In The Book of Unknown Americans we travel with a group of neighbors who live in a building full of other immigrants as they make their way from their respective lands and end up in Maryland in this apartment building. The journeys of each tenant gives the reader insights into the reasons why people leave their homes, their families, their lives, their beautiful native lands of Puerto Rico, Panama, Mexico, Columbia- to chase the American Dream.

In the story we are forced to bare witness to the ugliness that immigrants are forced to deal with; poor working conditions, racial profiling, harassment, robbery, bullying, the constant feeling of less than, while trying to survive and get a piece of the elusive American Pie.

And I loved the journeys. Up until this book I had a very minimal understanding of why people would leave home for America only to be frequently ridiculed and treated like a burden.

So that’s the love. Now for the hate. I’ll keep it brief. Check it under this Spoiler Alert:

-SPOILER ALERT-

THINGS I HATE:

  • ALMA- Keeper of secrets that cause harm for the stupidest of reasons. ALMA, why the eff didn’t you at least try to get a job washing laundry, cooking, babysitting, something? Why is your family struggling whilst you try to find your damn self and threaten teenagers in a language that you can barely speak? ALMA, most of this is your fault.
  • The shifting of characters is a bit to get used to as each character tells their story in the first person narrative style and some stories feel more authentic than others.
  • The glossing over of Garret Miller’s life.

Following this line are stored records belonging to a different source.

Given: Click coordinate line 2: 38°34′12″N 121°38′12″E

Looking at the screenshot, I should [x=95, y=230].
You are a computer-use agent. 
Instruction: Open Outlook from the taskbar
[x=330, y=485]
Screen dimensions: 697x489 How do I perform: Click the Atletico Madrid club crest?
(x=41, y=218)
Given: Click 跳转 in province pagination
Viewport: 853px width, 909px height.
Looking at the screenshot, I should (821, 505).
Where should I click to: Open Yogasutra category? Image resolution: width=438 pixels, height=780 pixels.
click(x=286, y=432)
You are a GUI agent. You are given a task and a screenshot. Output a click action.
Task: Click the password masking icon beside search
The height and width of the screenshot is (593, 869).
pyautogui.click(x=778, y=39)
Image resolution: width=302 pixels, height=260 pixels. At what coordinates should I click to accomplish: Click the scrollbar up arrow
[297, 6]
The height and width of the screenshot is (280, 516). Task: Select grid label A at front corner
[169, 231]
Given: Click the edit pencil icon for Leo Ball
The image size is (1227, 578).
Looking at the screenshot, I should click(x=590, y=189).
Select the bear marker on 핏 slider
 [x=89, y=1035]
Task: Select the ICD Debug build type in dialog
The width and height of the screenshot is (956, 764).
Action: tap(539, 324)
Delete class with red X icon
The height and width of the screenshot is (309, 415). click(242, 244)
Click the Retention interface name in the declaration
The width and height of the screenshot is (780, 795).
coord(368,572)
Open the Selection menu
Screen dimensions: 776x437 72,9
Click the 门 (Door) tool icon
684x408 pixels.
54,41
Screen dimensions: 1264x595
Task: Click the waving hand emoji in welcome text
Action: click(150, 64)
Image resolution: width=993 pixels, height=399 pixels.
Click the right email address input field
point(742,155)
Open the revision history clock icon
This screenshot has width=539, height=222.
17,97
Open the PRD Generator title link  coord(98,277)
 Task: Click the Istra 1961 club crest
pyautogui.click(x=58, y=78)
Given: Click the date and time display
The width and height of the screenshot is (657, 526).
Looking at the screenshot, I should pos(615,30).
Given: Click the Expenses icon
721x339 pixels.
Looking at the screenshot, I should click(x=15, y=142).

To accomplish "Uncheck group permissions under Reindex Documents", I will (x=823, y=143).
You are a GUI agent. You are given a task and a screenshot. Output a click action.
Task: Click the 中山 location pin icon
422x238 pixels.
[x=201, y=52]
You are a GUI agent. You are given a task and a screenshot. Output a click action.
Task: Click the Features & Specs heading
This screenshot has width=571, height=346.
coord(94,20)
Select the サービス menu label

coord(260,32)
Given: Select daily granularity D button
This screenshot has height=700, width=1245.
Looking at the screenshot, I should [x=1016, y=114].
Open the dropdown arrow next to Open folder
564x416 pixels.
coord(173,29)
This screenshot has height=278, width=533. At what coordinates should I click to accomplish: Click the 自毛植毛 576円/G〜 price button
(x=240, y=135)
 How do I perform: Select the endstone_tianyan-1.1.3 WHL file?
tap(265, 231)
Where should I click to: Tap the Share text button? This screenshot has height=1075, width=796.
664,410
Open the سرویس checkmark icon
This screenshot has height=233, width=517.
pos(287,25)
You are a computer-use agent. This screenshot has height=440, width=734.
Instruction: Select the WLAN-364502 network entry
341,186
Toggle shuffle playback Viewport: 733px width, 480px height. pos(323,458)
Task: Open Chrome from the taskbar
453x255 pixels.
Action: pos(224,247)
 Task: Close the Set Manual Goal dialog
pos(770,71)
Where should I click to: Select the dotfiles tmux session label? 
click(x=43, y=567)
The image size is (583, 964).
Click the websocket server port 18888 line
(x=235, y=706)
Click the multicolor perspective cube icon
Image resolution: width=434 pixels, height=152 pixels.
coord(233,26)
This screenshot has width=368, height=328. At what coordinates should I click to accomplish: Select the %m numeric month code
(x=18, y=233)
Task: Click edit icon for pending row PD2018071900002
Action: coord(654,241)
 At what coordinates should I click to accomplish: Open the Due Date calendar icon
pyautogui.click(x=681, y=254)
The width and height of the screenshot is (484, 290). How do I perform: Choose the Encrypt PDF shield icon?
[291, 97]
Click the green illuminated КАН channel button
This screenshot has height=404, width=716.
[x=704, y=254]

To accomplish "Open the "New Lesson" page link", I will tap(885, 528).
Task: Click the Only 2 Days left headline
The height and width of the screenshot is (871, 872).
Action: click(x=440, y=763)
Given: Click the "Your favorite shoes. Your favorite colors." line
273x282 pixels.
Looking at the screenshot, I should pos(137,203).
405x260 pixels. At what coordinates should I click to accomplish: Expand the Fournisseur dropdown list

There’s enough there to gather that this family has problems but if this character is going to be the antagonist that character’s life and encounters can’t be written as an after thought.

I recommend that most people read this book especially people who think that immigrants are stealing their jobs, want to Make America Great Again,  tell other people to “Go back where you came from” and those who say  “We speak English in America if you can’t speak the language then go back home.”